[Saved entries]
================================

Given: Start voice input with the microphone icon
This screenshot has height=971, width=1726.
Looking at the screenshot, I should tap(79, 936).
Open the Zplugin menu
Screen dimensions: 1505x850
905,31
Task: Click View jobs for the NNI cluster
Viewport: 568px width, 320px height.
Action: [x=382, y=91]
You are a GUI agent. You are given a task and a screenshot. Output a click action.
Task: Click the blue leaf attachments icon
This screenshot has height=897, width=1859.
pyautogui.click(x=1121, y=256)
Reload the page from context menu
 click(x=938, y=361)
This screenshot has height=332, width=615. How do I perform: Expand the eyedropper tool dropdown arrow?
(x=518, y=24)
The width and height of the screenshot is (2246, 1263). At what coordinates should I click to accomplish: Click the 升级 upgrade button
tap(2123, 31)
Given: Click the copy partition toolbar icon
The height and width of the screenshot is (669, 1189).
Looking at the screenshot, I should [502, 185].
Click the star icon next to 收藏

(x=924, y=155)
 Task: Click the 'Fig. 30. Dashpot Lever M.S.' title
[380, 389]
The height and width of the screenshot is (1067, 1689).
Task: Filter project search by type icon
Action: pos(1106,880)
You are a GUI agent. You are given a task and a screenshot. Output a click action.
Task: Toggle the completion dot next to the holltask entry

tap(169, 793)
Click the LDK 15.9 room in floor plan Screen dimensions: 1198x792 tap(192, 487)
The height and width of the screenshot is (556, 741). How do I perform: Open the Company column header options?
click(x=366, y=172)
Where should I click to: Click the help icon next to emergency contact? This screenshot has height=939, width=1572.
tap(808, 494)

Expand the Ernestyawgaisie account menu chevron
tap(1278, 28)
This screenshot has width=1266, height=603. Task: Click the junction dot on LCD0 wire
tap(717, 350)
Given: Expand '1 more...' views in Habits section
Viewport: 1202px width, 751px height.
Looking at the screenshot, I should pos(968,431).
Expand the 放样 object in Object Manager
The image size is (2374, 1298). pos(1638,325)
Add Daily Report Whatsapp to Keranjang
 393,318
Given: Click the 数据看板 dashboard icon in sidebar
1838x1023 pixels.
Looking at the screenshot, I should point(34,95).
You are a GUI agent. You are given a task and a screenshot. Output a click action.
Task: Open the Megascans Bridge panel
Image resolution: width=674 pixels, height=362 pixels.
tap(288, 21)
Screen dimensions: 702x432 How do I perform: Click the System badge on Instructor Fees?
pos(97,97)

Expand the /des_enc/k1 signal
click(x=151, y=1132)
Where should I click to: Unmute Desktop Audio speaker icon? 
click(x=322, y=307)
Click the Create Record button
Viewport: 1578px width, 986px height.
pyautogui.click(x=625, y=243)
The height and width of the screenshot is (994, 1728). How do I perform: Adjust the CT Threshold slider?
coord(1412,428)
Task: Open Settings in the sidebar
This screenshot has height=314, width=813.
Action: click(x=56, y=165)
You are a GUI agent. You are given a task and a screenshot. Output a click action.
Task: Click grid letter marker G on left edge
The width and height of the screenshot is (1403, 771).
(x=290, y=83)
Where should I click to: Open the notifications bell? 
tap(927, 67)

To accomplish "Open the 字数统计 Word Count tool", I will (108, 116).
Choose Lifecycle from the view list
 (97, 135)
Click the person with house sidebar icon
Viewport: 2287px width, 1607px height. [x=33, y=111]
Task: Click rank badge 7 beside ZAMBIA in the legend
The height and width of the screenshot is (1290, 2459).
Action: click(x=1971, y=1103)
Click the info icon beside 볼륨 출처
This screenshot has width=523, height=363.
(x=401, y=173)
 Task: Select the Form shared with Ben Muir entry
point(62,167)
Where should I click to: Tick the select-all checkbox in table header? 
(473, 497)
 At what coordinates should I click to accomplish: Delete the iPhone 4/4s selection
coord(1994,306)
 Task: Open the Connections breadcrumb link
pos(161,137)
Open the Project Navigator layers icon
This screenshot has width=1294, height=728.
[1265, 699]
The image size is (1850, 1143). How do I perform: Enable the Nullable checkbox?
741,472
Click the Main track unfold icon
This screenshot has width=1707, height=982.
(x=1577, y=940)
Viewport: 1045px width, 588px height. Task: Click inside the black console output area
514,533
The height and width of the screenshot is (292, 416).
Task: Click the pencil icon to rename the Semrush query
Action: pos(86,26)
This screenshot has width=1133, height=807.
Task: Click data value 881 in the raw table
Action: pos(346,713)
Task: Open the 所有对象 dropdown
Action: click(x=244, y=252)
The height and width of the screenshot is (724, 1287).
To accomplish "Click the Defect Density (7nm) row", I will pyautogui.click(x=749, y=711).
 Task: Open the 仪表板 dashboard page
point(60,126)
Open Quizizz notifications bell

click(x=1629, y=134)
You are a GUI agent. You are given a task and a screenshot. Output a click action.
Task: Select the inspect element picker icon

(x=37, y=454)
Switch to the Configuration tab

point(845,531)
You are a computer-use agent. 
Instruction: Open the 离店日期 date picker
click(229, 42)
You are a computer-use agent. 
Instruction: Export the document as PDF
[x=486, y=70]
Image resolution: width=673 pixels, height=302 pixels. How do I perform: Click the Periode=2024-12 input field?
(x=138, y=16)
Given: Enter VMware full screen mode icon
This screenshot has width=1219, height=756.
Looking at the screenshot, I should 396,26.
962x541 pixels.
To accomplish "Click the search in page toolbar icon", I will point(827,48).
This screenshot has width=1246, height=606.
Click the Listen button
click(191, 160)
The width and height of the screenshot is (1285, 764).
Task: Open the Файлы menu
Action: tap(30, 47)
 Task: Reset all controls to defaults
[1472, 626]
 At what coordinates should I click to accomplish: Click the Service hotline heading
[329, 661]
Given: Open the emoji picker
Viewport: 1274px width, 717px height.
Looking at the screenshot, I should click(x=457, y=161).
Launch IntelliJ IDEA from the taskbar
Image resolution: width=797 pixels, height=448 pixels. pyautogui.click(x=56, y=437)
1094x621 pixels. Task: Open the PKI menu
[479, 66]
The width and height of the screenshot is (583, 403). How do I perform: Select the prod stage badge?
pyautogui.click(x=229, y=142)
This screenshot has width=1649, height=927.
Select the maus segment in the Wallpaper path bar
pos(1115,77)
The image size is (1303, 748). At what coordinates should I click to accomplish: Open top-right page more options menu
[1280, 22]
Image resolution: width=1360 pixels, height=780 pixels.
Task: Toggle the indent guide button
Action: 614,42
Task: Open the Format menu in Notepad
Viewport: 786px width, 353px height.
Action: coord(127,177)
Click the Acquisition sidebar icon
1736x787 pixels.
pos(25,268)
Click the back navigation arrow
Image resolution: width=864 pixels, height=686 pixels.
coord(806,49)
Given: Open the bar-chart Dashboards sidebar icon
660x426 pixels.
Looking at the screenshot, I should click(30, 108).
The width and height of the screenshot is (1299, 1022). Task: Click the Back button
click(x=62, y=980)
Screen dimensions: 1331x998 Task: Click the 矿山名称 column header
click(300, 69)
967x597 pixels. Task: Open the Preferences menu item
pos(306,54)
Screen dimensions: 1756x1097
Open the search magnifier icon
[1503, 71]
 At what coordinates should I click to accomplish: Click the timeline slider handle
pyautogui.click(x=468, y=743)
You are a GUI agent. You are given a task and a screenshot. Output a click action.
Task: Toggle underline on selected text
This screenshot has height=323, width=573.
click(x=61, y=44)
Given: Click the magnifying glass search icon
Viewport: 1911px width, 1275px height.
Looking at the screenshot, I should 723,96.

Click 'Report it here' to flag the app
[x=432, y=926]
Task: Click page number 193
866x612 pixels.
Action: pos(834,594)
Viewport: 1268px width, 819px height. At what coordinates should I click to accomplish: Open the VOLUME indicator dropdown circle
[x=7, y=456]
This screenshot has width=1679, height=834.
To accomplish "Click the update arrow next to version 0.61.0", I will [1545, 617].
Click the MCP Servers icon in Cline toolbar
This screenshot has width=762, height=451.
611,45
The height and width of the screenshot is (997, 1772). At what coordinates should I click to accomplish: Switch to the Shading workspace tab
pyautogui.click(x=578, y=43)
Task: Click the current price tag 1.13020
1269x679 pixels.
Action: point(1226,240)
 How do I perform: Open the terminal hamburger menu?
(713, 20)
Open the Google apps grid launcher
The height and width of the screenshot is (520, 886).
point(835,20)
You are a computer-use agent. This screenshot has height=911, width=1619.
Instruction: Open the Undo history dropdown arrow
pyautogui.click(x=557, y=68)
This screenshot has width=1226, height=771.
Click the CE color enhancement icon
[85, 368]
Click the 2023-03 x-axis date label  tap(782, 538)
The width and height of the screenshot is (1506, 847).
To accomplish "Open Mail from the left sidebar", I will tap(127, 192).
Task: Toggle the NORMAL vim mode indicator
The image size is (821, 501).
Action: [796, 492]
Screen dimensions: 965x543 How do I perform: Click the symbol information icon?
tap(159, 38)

================================

Across all the records above, find each line with "left" in it and copy it.

* Exercise solution
Task: Click grid letter marker G on left edge
To accomplish "Open Mail from the left sidebar", I will tap(127, 192).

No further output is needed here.